> Aim:
Copy the following rows verbatim, character for character.

> Exercise input:

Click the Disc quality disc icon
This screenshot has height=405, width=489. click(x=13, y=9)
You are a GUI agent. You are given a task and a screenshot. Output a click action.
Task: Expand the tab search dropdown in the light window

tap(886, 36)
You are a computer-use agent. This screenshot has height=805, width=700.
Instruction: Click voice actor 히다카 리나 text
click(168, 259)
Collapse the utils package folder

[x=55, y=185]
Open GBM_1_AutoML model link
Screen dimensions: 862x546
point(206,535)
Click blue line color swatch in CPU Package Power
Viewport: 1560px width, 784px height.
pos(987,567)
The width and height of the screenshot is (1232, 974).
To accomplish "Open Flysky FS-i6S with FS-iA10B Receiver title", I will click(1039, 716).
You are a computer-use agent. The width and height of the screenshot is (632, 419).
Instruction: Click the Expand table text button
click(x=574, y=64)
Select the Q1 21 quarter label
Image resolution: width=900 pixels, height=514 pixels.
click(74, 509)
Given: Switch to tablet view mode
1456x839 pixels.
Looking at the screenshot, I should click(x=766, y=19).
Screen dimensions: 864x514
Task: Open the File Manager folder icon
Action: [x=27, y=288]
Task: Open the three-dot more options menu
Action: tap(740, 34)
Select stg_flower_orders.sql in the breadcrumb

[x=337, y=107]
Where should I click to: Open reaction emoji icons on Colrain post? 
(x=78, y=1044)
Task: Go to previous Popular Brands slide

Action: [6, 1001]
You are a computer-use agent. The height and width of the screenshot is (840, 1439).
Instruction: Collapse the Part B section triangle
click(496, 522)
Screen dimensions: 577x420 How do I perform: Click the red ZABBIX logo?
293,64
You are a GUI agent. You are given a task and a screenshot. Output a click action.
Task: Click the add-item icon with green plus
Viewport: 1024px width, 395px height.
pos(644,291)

> Reply:
Click the Disc quality disc icon
This screenshot has height=405, width=489. click(x=13, y=9)
You are a GUI agent. You are given a task and a screenshot. Output a click action.
Task: Expand the tab search dropdown in the light window

tap(886, 36)
You are a computer-use agent. This screenshot has height=805, width=700.
Instruction: Click voice actor 히다카 리나 text
click(168, 259)
Collapse the utils package folder

[x=55, y=185]
Open GBM_1_AutoML model link
Screen dimensions: 862x546
point(206,535)
Click blue line color swatch in CPU Package Power
Viewport: 1560px width, 784px height.
pos(987,567)
The width and height of the screenshot is (1232, 974).
To accomplish "Open Flysky FS-i6S with FS-iA10B Receiver title", I will click(1039, 716).
You are a computer-use agent. The width and height of the screenshot is (632, 419).
Instruction: Click the Expand table text button
click(x=574, y=64)
Select the Q1 21 quarter label
Image resolution: width=900 pixels, height=514 pixels.
click(74, 509)
Given: Switch to tablet view mode
1456x839 pixels.
Looking at the screenshot, I should click(x=766, y=19).
Screen dimensions: 864x514
Task: Open the File Manager folder icon
Action: [x=27, y=288]
Task: Open the three-dot more options menu
Action: tap(740, 34)
Select stg_flower_orders.sql in the breadcrumb

[x=337, y=107]
Where should I click to: Open reaction emoji icons on Colrain post? 
(x=78, y=1044)
Task: Go to previous Popular Brands slide

Action: [6, 1001]
You are a computer-use agent. The height and width of the screenshot is (840, 1439).
Instruction: Collapse the Part B section triangle
click(496, 522)
Screen dimensions: 577x420 How do I perform: Click the red ZABBIX logo?
293,64
You are a GUI agent. You are given a task and a screenshot. Output a click action.
Task: Click the add-item icon with green plus
Viewport: 1024px width, 395px height.
pos(644,291)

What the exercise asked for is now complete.